Nutzung direkt am Rechner
Um das Mikrofon auf dem Tisch zu positionieren benötigt man noch ein zusätzliches Stativ. Ist dies vorhanden verbinde ich das NTG per USB-C-Kabel mit dem Laptop. Im Test erkennt Logic X das Gerät ohne dass ein zusätzlicher Treiber von Nöten ist. Wie bereits erwähnt fungiert der Audioausgang in diesem Setup als Kopfhörerausgang. Mit dem Gain-Control-Rad kann ich dann die Lautstärke einstellen. Hier ist genügend Headroom für höhere Lautstärken vorhanden. Die Empfindlichkeit des Mikrofons variiere ich direkt in der DAW. Dieses Setup ist hervorragend für jegliche Art von Sprachaufnahmen geeignet. Auch Instrumentenaufnahmen kann ich mir damit vorstellen. Aber der große Pluspunkt hierbei ist, dass das Setup innerhalb von einer Minute kinderleicht realisiert ist.
Klang
Grundsätzlich lässt sich sagen, dass die Qualität des Signals sehr gut ist. Im Test kann ich kein übermäßiges Rauschen und keine unangenehmen ausbrechenden Frequenzen wahrnehmen. Ich will das Mikrofon in verschiedenen klanglichen Situationen und verschiedenen Abständen zur Klangquelle testen. Zunächst befinde ich mich in einem mäßig gedämpften Wohnraum. Bei einem kleinen Abstand von circa 15 Zentimetern erreiche ich einen sehr vollen und ausgewogenen Stimmklang. Die Anhebung der Höhen macht das Ganze dann noch etwas „crisper“. Der Raumanteil fällt hier nicht ins Gewicht. Mit steigendem Abstand wird der Gesamteindruck natürlich etwas dünner und bei einem üblichen Vloger-Abstand von einer Armlänge ist der Raumanteil schon sehr viel höher. Dennoch ist es noch im vertretbaren und nutzbaren Bereich.

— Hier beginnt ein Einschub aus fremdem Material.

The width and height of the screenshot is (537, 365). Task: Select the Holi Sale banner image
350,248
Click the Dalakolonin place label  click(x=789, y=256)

Wie sieht das ganze nun Outdoor aus? Zunächst nehme ich einige Umgebungsgeräusche auf und erhalte ein tolles Ergebnis. Vor allem das satte Lowend ermöglicht in der Postproduktion ein mächtiges Sounddesign. Ohne die störenden Einflüsse eines Raumes erhalte ich in Punkto Sprache ein sehr viel trockeneres Ergebnis. Auch bei höheren Abständen von circa einem Meter ist die Sprachqualität immer noch sehr kräftig und voluminös. Der Tiefpassfilter ermöglicht mir tieffrequente Straßengeräusche optimal herauszufiltern. Das Richtverhalten des Mikrofons ist sehr gut, dennoch nicht so hoch, wie das eines wesentlich längeren Richtrohrmikrofons. Dennoch ist bei direkter Besprechung immer ein klares Signal zu erreichen. Mit aktiviertem Safety Channel werden, wie bereits erwähnt, zwei Signale produziert: Das „normale“ und ein um 20 dB abgesenktes Signal. Dies funktioniert in der Praxis hervorragend. Denn gerade wenn es schnell gehen muss und die Protagonisten während der „Sprechprobe“ eher moderate Lautstärken erreichen, ist man so gegen ein übersteuern durch eventuelle Lacher oder andere unerwartete Pegelausbrüche gewappnet. Ein sehr tolles Feature, denn nichts ist ärgerlicher als eine tolle Bildaufnahme mit übersteuertem Ton. So lässt sich in der Postproduktion unter Umständen sehr viel Zeit sparen.
Fazit
Das VideoMic NTG liefert für seine 279 Euro eine sehr gute Klangqualität und ein hervorragendes Handling. Gerade die smarten Features wie das Gain-Control-Rad, der Safety Channel oder der justierbare Kamera-Mount lassen erahnen, dass sich die Entwickler viele Gedanken für die verschiedenen Einsatzzwecke gemacht haben. Auch der Einsatz am Rechner mit Kopfhörern ist eine tolle Funktion, die das Mikrofon auch für Telefonkonferenzen, Podcasts und ähnlichen Szenarien wappnet.